「オールシーズン」=「オールマイティ」タイヤじゃない! 凍結路面はNGという知っておくべき事実 (2/2ページ)

オールシーズンタイヤが磐石ではないことを意識して運転すべき

 同様の路面状況は平地だけでなく、坂道でも起こる。そのため、登坂性能は暮らしに欠かせない。急な坂道の途中で登れなくなったら、滑りやすい路面で後退せざるを得ず、後続車と接触する危険さえ起りえる。

 以上のような厳しい冬の路面に対処したのがスタッドレスタイヤだ。その分、舗装路での走行性能や降雨時の排水性能に若干の弱点があるのは仕方がない。それでも、近年のスタッドレスタイヤは、そのまま高速道路の乾いた路面を走り続けることもできる。
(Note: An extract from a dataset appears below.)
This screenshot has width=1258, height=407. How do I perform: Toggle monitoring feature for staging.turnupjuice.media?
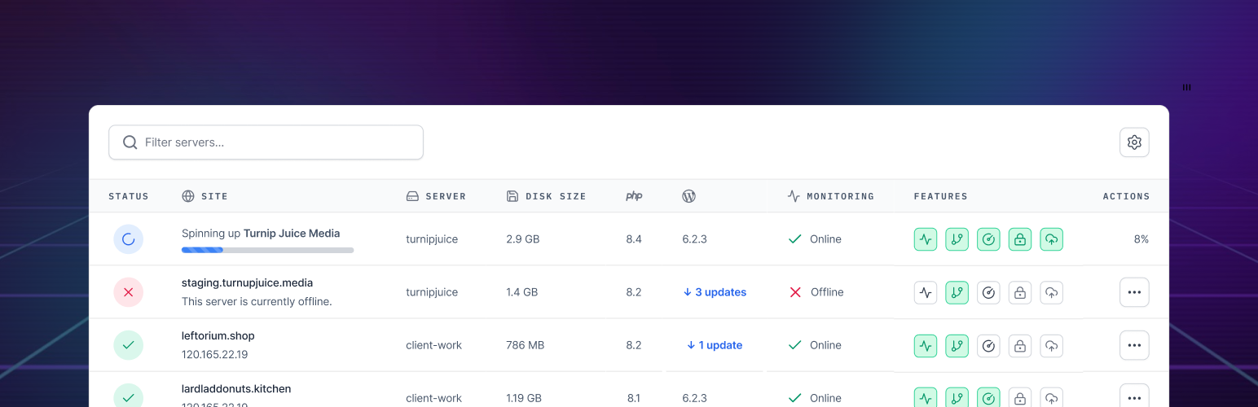pos(926,292)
 さて、非降雪地域でも、じつは雪が降らなくても路面が凍結することはある。路面の夜露が、晴れ渡った夜の冷気にさらされて凍るのだ。そうした場面で、スタッドレスタイヤなら徐行すれば走り抜けられるが、オールシーズンタイヤは雪への対処しかできていないので、凍結路面ではグリップの保障はない。非降雪地域の人は、タイヤが滑るのは雪だと思い込みがちだが、逆に凍結路面の可能性は気温が数度まで下がると高まるのである。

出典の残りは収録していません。